● **TASK REQUIREMENTS**:
Reproduce the following records verbatim, keeping every line unchanged.

[start INPUT]

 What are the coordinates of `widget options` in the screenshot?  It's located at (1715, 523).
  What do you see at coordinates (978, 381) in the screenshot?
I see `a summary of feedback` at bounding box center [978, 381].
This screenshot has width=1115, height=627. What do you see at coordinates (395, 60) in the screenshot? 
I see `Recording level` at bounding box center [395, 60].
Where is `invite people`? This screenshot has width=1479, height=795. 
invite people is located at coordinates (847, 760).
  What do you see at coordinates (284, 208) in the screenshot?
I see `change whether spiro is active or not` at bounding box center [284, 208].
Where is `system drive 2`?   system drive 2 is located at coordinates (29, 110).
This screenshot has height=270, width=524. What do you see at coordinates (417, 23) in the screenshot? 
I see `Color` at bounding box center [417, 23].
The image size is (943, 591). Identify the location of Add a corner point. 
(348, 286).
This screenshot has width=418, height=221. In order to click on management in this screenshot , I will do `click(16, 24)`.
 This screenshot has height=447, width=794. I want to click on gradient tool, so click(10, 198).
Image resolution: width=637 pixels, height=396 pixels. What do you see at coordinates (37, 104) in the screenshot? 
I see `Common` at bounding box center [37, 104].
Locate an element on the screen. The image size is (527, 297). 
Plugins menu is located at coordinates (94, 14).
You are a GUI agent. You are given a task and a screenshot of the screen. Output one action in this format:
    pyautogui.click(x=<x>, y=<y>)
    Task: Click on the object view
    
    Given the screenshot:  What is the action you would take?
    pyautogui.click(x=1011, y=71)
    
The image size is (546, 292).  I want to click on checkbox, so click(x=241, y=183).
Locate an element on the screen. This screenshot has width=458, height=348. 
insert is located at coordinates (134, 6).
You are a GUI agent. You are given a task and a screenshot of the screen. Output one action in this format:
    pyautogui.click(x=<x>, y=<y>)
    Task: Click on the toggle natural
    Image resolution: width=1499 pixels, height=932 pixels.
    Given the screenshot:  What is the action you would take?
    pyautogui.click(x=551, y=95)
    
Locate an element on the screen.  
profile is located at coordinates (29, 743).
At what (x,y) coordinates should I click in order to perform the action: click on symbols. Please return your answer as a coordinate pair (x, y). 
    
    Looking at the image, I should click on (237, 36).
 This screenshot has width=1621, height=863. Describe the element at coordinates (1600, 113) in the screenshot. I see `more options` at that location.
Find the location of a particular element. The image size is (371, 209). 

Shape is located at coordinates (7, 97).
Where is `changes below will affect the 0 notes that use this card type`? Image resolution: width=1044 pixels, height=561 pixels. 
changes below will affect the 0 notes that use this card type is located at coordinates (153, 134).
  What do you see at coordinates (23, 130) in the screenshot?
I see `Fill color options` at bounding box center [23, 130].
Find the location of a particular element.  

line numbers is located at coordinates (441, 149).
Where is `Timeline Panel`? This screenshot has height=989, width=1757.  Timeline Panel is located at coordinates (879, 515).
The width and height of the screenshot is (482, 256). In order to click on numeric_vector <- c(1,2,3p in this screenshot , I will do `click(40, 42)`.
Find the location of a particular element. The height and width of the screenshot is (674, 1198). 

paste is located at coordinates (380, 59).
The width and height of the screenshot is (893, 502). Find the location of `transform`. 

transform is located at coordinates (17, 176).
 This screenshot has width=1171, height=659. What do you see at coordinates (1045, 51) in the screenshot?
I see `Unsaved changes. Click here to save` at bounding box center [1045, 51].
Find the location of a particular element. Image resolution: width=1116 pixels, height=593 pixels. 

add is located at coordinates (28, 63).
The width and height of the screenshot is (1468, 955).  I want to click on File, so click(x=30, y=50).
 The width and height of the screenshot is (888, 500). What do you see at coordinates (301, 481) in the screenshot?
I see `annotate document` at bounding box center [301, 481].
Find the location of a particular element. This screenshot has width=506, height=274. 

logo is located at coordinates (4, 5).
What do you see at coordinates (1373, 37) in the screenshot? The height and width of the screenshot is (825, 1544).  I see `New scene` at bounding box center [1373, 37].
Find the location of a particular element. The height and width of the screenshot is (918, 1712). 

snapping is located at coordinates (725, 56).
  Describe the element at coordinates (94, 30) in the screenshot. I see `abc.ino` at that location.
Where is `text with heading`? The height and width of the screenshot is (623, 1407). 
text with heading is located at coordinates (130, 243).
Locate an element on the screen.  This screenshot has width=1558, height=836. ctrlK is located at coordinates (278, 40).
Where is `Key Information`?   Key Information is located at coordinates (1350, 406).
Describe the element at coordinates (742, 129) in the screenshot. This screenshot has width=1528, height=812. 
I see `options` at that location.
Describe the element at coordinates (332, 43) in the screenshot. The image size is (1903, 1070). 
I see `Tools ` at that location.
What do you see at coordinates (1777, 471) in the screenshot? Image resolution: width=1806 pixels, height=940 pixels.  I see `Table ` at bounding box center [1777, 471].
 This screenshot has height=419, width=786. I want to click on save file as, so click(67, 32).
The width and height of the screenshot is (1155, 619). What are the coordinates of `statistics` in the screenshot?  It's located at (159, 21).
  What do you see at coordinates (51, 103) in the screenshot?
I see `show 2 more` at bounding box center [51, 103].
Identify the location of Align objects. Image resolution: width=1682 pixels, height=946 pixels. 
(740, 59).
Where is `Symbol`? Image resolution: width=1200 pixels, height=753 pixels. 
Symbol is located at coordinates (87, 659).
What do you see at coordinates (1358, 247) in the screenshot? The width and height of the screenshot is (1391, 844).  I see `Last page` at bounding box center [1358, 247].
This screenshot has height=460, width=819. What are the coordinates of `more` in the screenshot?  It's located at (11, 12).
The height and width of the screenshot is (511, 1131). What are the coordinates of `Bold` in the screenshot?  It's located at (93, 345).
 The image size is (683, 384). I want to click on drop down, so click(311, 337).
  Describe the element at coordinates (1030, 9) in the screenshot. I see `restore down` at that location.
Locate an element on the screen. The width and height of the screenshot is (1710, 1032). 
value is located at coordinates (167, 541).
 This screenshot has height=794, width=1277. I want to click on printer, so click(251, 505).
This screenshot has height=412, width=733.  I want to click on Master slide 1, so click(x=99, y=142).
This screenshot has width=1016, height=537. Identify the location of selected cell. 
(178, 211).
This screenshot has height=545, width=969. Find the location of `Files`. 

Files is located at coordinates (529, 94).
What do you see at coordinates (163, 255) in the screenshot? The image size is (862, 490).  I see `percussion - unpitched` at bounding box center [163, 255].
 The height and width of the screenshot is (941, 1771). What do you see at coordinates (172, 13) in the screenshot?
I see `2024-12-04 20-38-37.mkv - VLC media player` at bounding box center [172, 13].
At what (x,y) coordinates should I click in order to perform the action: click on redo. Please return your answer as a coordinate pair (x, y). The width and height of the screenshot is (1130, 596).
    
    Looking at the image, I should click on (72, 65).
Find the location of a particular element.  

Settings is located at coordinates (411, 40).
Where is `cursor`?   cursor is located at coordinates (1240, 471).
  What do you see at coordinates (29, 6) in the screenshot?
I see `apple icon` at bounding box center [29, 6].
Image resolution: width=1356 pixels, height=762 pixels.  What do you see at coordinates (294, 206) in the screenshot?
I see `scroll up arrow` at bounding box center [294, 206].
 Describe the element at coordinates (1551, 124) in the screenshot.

[end INPUT]

● **SOLVED PROBLEM**:
 What are the coordinates of `widget options` in the screenshot?  It's located at (1715, 523).
  What do you see at coordinates (978, 381) in the screenshot?
I see `a summary of feedback` at bounding box center [978, 381].
This screenshot has width=1115, height=627. What do you see at coordinates (395, 60) in the screenshot? 
I see `Recording level` at bounding box center [395, 60].
Where is `invite people`? This screenshot has width=1479, height=795. 
invite people is located at coordinates (847, 760).
  What do you see at coordinates (284, 208) in the screenshot?
I see `change whether spiro is active or not` at bounding box center [284, 208].
Where is `system drive 2`?   system drive 2 is located at coordinates (29, 110).
This screenshot has height=270, width=524. What do you see at coordinates (417, 23) in the screenshot? 
I see `Color` at bounding box center [417, 23].
The image size is (943, 591). Identify the location of Add a corner point. 
(348, 286).
This screenshot has width=418, height=221. In order to click on management in this screenshot , I will do `click(16, 24)`.
 This screenshot has height=447, width=794. I want to click on gradient tool, so click(10, 198).
Image resolution: width=637 pixels, height=396 pixels. What do you see at coordinates (37, 104) in the screenshot? 
I see `Common` at bounding box center [37, 104].
Locate an element on the screen. The image size is (527, 297). 
Plugins menu is located at coordinates (94, 14).
You are a GUI agent. You are given a task and a screenshot of the screen. Output one action in this format:
    pyautogui.click(x=<x>, y=<y>)
    Task: Click on the object view
    
    Given the screenshot:  What is the action you would take?
    pyautogui.click(x=1011, y=71)
    
The image size is (546, 292).  I want to click on checkbox, so click(x=241, y=183).
Locate an element on the screen. This screenshot has width=458, height=348. 
insert is located at coordinates (134, 6).
You are a GUI agent. You are given a task and a screenshot of the screen. Output one action in this format:
    pyautogui.click(x=<x>, y=<y>)
    Task: Click on the toggle natural
    Image resolution: width=1499 pixels, height=932 pixels.
    Given the screenshot:  What is the action you would take?
    pyautogui.click(x=551, y=95)
    
Locate an element on the screen.  
profile is located at coordinates (29, 743).
At what (x,y) coordinates should I click in order to perform the action: click on symbols. Please return your answer as a coordinate pair (x, y). 
    
    Looking at the image, I should click on (237, 36).
 This screenshot has width=1621, height=863. Describe the element at coordinates (1600, 113) in the screenshot. I see `more options` at that location.
Find the location of a particular element. The image size is (371, 209). 

Shape is located at coordinates (7, 97).
Where is `changes below will affect the 0 notes that use this card type`? Image resolution: width=1044 pixels, height=561 pixels. 
changes below will affect the 0 notes that use this card type is located at coordinates (153, 134).
  What do you see at coordinates (23, 130) in the screenshot?
I see `Fill color options` at bounding box center [23, 130].
Find the location of a particular element.  

line numbers is located at coordinates (441, 149).
Where is `Timeline Panel`? This screenshot has height=989, width=1757.  Timeline Panel is located at coordinates (879, 515).
The width and height of the screenshot is (482, 256). In order to click on numeric_vector <- c(1,2,3p in this screenshot , I will do `click(40, 42)`.
Find the location of a particular element. The height and width of the screenshot is (674, 1198). 

paste is located at coordinates (380, 59).
The width and height of the screenshot is (893, 502). Find the location of `transform`. 

transform is located at coordinates (17, 176).
 This screenshot has width=1171, height=659. What do you see at coordinates (1045, 51) in the screenshot?
I see `Unsaved changes. Click here to save` at bounding box center [1045, 51].
Find the location of a particular element. Image resolution: width=1116 pixels, height=593 pixels. 

add is located at coordinates (28, 63).
The width and height of the screenshot is (1468, 955).  I want to click on File, so click(x=30, y=50).
 The width and height of the screenshot is (888, 500). What do you see at coordinates (301, 481) in the screenshot?
I see `annotate document` at bounding box center [301, 481].
Find the location of a particular element. This screenshot has width=506, height=274. 

logo is located at coordinates (4, 5).
What do you see at coordinates (1373, 37) in the screenshot? The height and width of the screenshot is (825, 1544).  I see `New scene` at bounding box center [1373, 37].
Find the location of a particular element. The height and width of the screenshot is (918, 1712). 

snapping is located at coordinates (725, 56).
  Describe the element at coordinates (94, 30) in the screenshot. I see `abc.ino` at that location.
Where is `text with heading`? The height and width of the screenshot is (623, 1407). 
text with heading is located at coordinates (130, 243).
Locate an element on the screen.  This screenshot has width=1558, height=836. ctrlK is located at coordinates (278, 40).
Where is `Key Information`?   Key Information is located at coordinates (1350, 406).
Describe the element at coordinates (742, 129) in the screenshot. This screenshot has width=1528, height=812. 
I see `options` at that location.
Describe the element at coordinates (332, 43) in the screenshot. The image size is (1903, 1070). 
I see `Tools ` at that location.
What do you see at coordinates (1777, 471) in the screenshot? Image resolution: width=1806 pixels, height=940 pixels.  I see `Table ` at bounding box center [1777, 471].
 This screenshot has height=419, width=786. I want to click on save file as, so click(67, 32).
The width and height of the screenshot is (1155, 619). What are the coordinates of `statistics` in the screenshot?  It's located at (159, 21).
  What do you see at coordinates (51, 103) in the screenshot?
I see `show 2 more` at bounding box center [51, 103].
Identify the location of Align objects. Image resolution: width=1682 pixels, height=946 pixels. 
(740, 59).
Where is `Symbol`? Image resolution: width=1200 pixels, height=753 pixels. 
Symbol is located at coordinates (87, 659).
What do you see at coordinates (1358, 247) in the screenshot? The width and height of the screenshot is (1391, 844).  I see `Last page` at bounding box center [1358, 247].
This screenshot has height=460, width=819. What are the coordinates of `more` in the screenshot?  It's located at (11, 12).
The height and width of the screenshot is (511, 1131). What are the coordinates of `Bold` in the screenshot?  It's located at (93, 345).
 The image size is (683, 384). I want to click on drop down, so click(311, 337).
  Describe the element at coordinates (1030, 9) in the screenshot. I see `restore down` at that location.
Locate an element on the screen. The width and height of the screenshot is (1710, 1032). 
value is located at coordinates (167, 541).
 This screenshot has height=794, width=1277. I want to click on printer, so click(251, 505).
This screenshot has height=412, width=733.  I want to click on Master slide 1, so click(x=99, y=142).
This screenshot has width=1016, height=537. Identify the location of selected cell. 
(178, 211).
This screenshot has height=545, width=969. Find the location of `Files`. 

Files is located at coordinates (529, 94).
What do you see at coordinates (163, 255) in the screenshot? The image size is (862, 490).  I see `percussion - unpitched` at bounding box center [163, 255].
 The height and width of the screenshot is (941, 1771). What do you see at coordinates (172, 13) in the screenshot?
I see `2024-12-04 20-38-37.mkv - VLC media player` at bounding box center [172, 13].
At what (x,y) coordinates should I click in order to perform the action: click on redo. Please return your answer as a coordinate pair (x, y). The width and height of the screenshot is (1130, 596).
    
    Looking at the image, I should click on (72, 65).
Find the location of a particular element.  

Settings is located at coordinates (411, 40).
Where is `cursor`?   cursor is located at coordinates (1240, 471).
  What do you see at coordinates (29, 6) in the screenshot?
I see `apple icon` at bounding box center [29, 6].
Image resolution: width=1356 pixels, height=762 pixels.  What do you see at coordinates (294, 206) in the screenshot?
I see `scroll up arrow` at bounding box center [294, 206].
 Describe the element at coordinates (1551, 124) in the screenshot.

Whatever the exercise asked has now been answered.